Ms. Bradley suggested archiving questions and answers on the NHIS site (and/or listserv) in a queryable manner so people can search for pre-existing answers to their questions.

In response to a question, Dr. Moriarty said NCHS does not have the resources to improve data access by developing APIs, though it would like to.

Dr. Rosenthal suggested collaborating with an entity such as the Health Data Consortium or other public/private partnership to improve data access.

NCVHS Usability and Access Parameters for Various Use Cases

Dr. Mays asked the group to discuss what kinds of feedback the Working Group might provide to NHIS and other HHS data suppliers.

One idea discussed concerned involving the Health Data Consortium in finding out what prospective data users would like to see happen and considering how the HDC could help (e.g., by hosting listening events).

Returning to the discussion of principles (see above), Ms. Kloss suggested sending e-surveys to gather data from the broader community on principles. Dr. Rosenthal suggested doing a session at the Health Datapalooza on this topic. The group explored the idea of doing a Datapalooza session and/or weaving this theme into other Datapalooza sessions. It was noted that RWJF is interested in convening people to develop principles.

Wrap-Up – Dr. Mays

  • Ms. Bradley will summarize the ideas on principles and other suggestions from this session.
  • Follow-up calls will be scheduled for October and November.
  • In the future, presenters will be provided with a set of questions based on the guiding principles – for example, a question on metadata.
  • The group will explore the ideas about collaborating with the HDC.

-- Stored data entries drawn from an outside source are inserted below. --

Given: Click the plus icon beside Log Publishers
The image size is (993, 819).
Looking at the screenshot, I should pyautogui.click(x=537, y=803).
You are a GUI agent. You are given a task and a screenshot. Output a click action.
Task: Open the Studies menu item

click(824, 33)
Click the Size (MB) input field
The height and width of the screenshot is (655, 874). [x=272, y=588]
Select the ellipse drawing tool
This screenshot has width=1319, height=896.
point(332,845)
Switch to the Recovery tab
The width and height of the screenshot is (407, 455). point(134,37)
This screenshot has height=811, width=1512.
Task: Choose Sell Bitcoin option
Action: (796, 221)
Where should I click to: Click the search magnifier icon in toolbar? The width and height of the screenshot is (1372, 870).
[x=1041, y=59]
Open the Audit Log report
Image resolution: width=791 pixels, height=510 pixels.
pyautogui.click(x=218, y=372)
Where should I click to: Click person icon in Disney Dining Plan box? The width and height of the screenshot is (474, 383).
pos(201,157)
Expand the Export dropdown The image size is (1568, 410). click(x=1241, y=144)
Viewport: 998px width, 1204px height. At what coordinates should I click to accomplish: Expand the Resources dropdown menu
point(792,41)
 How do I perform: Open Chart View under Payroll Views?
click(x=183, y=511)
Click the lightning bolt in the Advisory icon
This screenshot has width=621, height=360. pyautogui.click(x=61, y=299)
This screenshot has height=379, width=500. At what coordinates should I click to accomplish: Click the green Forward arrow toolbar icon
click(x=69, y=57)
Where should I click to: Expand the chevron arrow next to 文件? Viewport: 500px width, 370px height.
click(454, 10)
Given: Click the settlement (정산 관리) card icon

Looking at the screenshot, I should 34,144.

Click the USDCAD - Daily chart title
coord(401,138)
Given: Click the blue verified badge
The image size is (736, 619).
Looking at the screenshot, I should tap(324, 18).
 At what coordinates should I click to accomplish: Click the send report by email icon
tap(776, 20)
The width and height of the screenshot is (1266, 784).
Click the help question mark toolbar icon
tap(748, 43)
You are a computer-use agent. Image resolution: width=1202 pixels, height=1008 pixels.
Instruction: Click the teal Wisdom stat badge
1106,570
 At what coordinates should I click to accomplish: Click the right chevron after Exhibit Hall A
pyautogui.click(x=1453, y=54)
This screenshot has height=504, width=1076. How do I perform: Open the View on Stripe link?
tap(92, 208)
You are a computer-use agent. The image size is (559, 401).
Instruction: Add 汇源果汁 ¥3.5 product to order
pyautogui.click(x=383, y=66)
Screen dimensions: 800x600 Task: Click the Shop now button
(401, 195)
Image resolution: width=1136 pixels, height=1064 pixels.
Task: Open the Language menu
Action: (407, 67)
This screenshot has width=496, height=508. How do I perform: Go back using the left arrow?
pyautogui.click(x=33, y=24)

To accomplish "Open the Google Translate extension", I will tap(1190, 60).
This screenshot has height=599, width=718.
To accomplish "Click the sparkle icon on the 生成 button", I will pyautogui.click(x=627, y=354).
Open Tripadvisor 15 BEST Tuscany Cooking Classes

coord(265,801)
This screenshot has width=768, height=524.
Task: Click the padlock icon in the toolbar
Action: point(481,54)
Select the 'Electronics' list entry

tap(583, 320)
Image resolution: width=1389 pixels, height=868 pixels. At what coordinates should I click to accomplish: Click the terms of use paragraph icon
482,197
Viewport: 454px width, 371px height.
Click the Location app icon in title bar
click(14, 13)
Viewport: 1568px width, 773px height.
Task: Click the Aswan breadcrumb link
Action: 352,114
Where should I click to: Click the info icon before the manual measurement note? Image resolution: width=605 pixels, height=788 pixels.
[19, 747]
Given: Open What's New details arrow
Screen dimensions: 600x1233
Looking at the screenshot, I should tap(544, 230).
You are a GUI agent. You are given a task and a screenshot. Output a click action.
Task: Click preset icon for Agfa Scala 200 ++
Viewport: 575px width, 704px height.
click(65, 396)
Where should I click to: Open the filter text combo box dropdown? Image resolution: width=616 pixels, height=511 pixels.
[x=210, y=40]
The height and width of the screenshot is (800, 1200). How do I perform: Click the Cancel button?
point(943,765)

At Dr. Mays’ invitation, members then made announcements of forthcoming events in their spheres. Members then commented on the process and structure for this meeting. Mr. Savage wondered about how the meeting process fits into the Working Group’s charge, and suggested that the Working Group help integrate data relevant to the social determinants of health into the data system and the interoperability plan. Dr. Rosenthal suggested having a slide in front of members at meetings that state the goal(s) and deliverable(s) for the meeting. He and Mr. Crowley reiterated their interest in promoting the “bottom-up approach” by thinking through what it would look like and what technology would facilitate it. Dr. Suarez stressed the importance of identifying the desired deliverables. Ms. Bradley suggested creating a communication mechanism such as a blog or Wikipedia page where Working Group members could interact with each other and the public. Ms. Kloss urged “pushing the agility button as far as you can take it” and not being “over-concerned with process.” Ms. Jackson affirmed that “this is an incubator think tank.”

Dr. Mays then adjourned the meeting.